SOURCE TEXT:
*** Begin section ***

# sick ram?



## StripesAndFins (Dec 31, 2008)

my female ram isnt look good. she is really dark in color, and doesnt have the pink belly any more. she is very lethargic, and is breathing hard. she is also only staying at the bottom, not venturing torwards to the top unless chased by one of the other fish.

i am really worried because they we such nice fish. today has just been a pretty bad day  first the filter, now this


----------



## StripesAndFins (Dec 31, 2008)

nevermind. she just died  :rip:


----------



## betta0fish (Feb 16, 2009)

awwwwwwwwwww


----------



## Guest (Oct 23, 2009)

oh ****************. Rams are sensitive to water flux changes. did u do anything diff?


----------



## StripesAndFins (Dec 31, 2008)

nope. nothing different


----------



## Guest (Oct 23, 2009)

u said ur filter crashed right?


----------



## StripesAndFins (Dec 31, 2008)

yeah but that was on the other tank. the rams were in the 15, the filter was in the 29


----------



## StripesAndFins (Dec 31, 2008)

i forgot to mention this. my friend gave me his thing of shrimp pellets a week or 2 ago. it was opened when i got it (he had used it before). could that have done it. none of the other fishseem affected


----------

*** End section ***

LIST OF TASKS:
(1) In the sick ram thread, which tank were the rams kept in?
(2) From the sick ram thread, quote the stretch from "# sick ram?" through "the other fish." word for word.
(3) In the sick ram thread, list every sign of illness the opening post gives for the female ram.

DATA PROVIDED:
*** Begin section ***

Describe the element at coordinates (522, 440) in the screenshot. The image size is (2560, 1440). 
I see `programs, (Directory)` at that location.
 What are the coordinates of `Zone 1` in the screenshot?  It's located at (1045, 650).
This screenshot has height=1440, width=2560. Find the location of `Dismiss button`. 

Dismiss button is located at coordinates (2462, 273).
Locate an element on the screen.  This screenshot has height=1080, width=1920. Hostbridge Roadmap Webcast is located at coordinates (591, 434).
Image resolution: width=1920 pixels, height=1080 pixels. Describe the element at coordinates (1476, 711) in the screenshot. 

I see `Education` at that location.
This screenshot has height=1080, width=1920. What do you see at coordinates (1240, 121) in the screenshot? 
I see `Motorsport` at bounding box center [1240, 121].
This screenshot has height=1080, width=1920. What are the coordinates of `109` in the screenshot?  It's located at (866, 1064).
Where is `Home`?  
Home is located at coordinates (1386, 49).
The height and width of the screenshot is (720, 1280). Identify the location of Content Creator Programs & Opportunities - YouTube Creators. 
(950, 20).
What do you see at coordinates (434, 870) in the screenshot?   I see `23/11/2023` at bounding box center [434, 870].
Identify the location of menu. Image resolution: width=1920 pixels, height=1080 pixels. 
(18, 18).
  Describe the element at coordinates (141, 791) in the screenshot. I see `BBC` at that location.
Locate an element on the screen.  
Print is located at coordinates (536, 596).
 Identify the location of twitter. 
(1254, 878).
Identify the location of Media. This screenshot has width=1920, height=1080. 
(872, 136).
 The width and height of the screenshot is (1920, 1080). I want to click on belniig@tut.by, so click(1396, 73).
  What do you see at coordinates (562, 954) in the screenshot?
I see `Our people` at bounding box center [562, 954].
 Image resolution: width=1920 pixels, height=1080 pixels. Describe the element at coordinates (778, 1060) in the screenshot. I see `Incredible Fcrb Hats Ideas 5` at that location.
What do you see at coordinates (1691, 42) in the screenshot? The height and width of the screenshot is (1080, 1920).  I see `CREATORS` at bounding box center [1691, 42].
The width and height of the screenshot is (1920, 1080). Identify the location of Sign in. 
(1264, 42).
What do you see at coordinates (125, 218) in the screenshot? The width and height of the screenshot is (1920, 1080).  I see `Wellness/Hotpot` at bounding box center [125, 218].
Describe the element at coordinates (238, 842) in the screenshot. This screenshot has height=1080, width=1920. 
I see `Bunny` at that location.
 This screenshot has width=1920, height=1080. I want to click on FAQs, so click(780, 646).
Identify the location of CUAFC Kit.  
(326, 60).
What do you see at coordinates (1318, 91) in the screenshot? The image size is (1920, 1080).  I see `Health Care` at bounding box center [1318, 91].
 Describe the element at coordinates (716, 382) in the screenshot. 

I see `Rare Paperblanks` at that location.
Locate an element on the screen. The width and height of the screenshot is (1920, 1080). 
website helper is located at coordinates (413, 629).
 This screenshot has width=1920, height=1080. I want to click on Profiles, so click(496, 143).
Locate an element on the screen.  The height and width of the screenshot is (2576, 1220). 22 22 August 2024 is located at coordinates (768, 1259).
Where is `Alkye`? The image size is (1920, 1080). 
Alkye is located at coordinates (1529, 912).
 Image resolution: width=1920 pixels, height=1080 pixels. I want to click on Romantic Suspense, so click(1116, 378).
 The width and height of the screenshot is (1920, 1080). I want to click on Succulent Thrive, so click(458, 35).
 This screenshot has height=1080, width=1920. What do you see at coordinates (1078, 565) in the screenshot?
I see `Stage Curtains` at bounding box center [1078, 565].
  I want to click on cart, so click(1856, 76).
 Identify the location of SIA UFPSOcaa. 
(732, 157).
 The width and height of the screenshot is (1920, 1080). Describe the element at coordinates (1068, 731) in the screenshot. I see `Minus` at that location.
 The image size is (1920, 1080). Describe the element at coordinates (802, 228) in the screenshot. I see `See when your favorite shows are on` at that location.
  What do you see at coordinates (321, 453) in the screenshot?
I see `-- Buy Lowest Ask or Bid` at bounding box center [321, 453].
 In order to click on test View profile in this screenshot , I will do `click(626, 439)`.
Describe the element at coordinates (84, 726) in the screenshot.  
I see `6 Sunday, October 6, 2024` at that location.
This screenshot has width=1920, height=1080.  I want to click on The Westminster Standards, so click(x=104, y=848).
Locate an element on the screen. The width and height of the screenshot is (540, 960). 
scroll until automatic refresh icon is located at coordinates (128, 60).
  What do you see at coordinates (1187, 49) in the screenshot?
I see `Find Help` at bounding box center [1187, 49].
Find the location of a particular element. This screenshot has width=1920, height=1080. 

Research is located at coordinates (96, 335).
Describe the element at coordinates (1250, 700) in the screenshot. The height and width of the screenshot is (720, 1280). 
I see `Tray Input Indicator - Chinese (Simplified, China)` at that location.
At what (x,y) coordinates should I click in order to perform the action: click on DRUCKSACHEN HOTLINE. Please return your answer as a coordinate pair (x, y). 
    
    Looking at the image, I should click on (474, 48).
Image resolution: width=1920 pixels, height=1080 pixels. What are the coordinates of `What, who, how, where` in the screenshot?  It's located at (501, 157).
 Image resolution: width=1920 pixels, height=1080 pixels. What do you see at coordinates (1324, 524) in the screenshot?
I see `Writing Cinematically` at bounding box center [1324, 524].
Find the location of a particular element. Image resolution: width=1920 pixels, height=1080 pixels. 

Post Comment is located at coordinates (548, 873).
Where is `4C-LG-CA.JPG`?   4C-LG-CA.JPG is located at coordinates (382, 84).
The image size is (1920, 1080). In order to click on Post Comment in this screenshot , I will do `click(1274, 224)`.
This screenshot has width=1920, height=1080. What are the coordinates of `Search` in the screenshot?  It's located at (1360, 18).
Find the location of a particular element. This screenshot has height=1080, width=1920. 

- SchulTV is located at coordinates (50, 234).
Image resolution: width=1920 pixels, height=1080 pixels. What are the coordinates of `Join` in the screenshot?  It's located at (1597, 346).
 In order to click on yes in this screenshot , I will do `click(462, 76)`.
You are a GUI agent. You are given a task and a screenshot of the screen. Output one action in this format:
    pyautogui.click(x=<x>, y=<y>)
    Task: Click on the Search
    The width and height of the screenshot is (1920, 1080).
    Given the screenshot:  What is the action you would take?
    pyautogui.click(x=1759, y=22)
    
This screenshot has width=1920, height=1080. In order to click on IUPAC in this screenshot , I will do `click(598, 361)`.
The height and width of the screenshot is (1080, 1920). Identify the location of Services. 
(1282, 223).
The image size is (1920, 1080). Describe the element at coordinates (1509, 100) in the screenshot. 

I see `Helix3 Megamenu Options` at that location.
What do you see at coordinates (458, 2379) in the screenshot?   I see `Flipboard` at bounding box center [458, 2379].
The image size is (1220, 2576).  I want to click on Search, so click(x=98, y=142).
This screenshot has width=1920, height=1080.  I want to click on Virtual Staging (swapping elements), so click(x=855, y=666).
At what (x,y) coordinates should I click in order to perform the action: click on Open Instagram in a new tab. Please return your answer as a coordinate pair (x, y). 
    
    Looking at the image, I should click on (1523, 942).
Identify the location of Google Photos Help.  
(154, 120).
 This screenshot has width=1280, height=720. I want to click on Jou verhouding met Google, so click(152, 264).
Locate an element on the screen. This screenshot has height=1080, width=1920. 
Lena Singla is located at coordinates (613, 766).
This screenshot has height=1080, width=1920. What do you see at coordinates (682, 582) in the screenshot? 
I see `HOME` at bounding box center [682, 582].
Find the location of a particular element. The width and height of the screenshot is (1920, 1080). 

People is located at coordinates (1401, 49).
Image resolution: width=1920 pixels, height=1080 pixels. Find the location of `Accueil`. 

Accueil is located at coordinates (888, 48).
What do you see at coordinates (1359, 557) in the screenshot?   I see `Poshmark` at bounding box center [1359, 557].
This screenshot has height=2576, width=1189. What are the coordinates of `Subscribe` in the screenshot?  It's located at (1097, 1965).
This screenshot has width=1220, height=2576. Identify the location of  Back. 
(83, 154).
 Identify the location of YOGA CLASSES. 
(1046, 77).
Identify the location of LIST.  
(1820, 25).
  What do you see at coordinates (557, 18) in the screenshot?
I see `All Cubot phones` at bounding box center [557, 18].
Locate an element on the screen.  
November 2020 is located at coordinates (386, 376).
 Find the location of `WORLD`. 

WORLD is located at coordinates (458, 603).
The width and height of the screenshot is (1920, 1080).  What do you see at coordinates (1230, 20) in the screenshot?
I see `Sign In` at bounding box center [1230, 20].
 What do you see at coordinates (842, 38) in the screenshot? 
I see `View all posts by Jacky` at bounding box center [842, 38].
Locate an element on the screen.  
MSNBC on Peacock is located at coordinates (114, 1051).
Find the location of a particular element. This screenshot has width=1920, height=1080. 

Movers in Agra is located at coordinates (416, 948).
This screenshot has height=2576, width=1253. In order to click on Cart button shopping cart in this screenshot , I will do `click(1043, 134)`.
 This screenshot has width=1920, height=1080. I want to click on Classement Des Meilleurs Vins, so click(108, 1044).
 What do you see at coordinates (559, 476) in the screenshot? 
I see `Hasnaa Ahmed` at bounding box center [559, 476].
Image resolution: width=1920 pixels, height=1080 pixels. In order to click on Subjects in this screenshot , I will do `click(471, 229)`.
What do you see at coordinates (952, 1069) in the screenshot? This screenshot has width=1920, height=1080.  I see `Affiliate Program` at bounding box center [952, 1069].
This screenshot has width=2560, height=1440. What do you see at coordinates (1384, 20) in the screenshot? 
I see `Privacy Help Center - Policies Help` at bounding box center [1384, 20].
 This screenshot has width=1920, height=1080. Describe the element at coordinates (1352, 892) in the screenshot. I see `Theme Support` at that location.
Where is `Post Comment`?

*** End section ***

ANSWERS BELOW:
(1) The 15.

(2)
# sick ram?



## StripesAndFins (Dec 31, 2008)

my female ram isnt look good. she is really dark in color, and doesnt have the pink belly any more. she is very lethargic, and is breathing hard. she is also only staying at the bottom, not venturing torwards to the top unless chased by one of the other fish.

(3)
- Really dark in color
- No longer has the pink belly
- Very lethargic
- Breathing hard
- Stays at the bottom and goes toward the top only when chased by another fish